Iceland says dropped from FIFA 17 game after rights dispute

STOCKHOLM (Reuters) - The Iceland team that grabbed headlines at Euro 2016 has been left out of Electronic Arts's highly-anticipated FIFA 17 video game due to a dispute over image rights, the country's soccer chiefs said.

The Football Association of Iceland told Reuters it was approached by EA after the team's successful run at the European Championship, but it turned down the company's offer of $15,000 to use its image rights in the hugely popular game, which comes out annually and features club and international teams.

Icelandic FA president Geir Thorteinsson said EA, which has yet to respond to a request for comment from Reuters, declined to negotiate and the game will be released without the Icelandic team.

Thorsteinsson said that while he says he understood their position, he was disappointed with how the company had behaved.

"They were under pressure and maybe they would need more time to discuss these things," he said, "but it's about fair and open negotiations, about respect and how you deal with us.

"I feel very badly treated by this hugely profitable company," he added.

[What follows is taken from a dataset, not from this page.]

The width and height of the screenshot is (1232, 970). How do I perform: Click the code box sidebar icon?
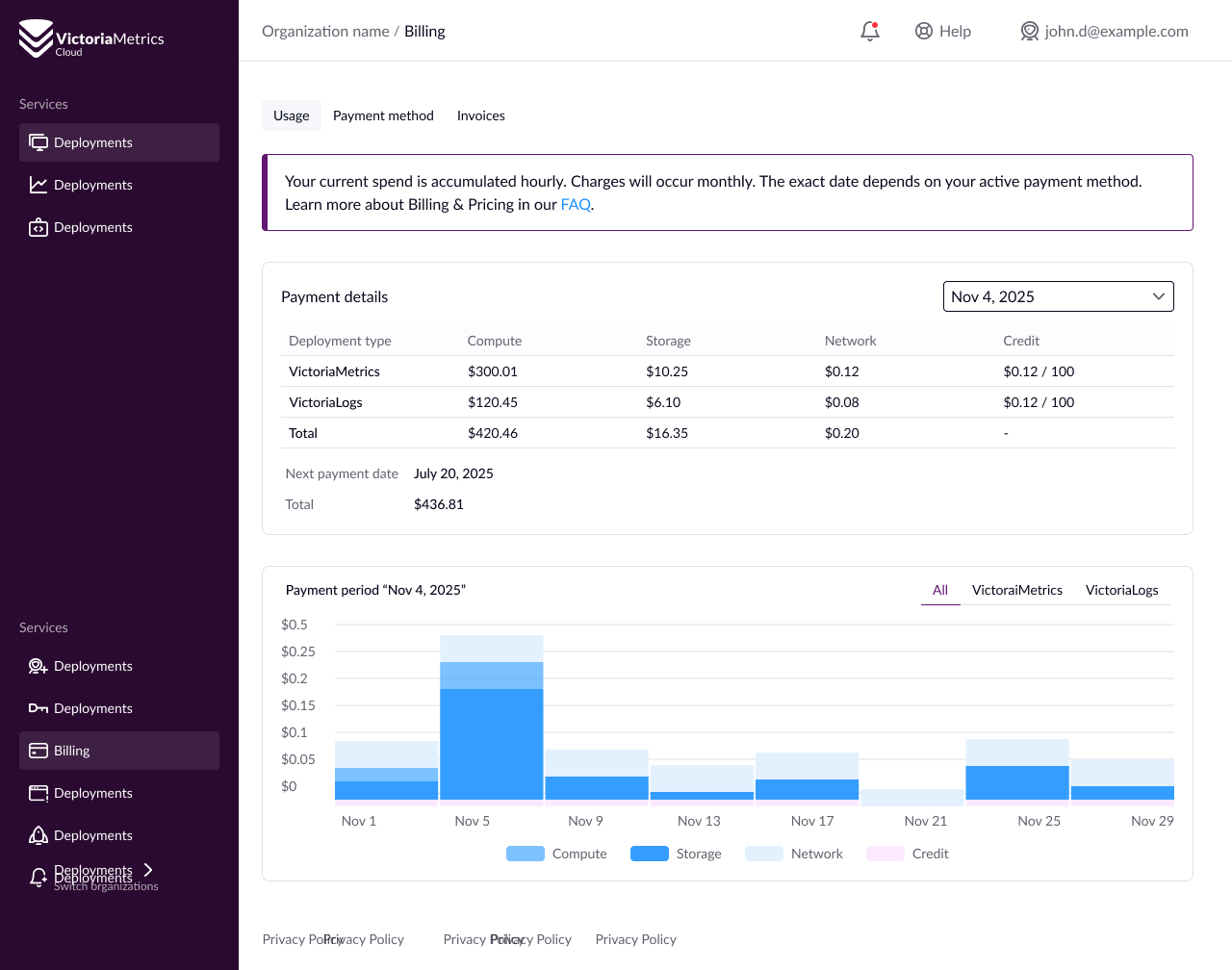pos(38,227)
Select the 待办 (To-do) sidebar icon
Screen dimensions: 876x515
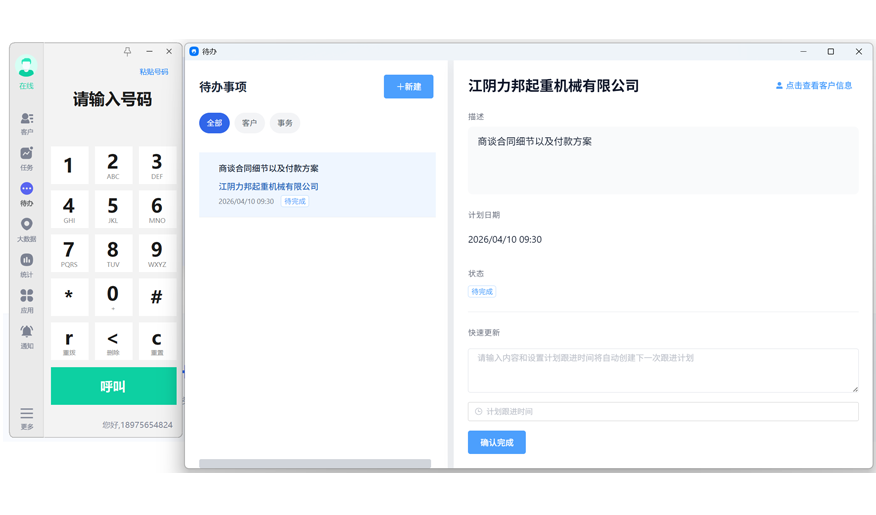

The decision by the FA to reject the offer has in turn upset the Icelandic players that wowed the sporting world at Euro 2016 this summer. The team, representing a nation of just 330,000 inhabitants, knocked out England before they were eventually beaten by hosts France in the quarter-finals of their first major tournament.

"You can compare it to if someone wants to put you on an album if you're a small recording artist," defender Kari Arnason told Reuters after training with his Swedish club Malmo FF.

"Obviously, in my opinion you take the opportunity to make your music heard worldwide. The decision has been made and you can't change it, but in my opinion they should have done it."

Arnason said that most of the players he had been in touch with would be in the game anyway with their club sides, but that it would have been good for Icelandic football to have the international side in there too.

"It was a chance to get the Iceland brand and the logo on the kit and everything out there," he explained. "There's no question in my mind that Errea, who makes our kit, would have sold more jerseys if we would have been on there."

Icelandic fans have also contacted the country's FA to express their disappointment.

"I know that the gamers are unhappy about it," Thorstenisson said. "But I see it (being in the game) as a business opportunity, but I always say that the best marketing opportunity for us is to do well on the pitch and deliver good results."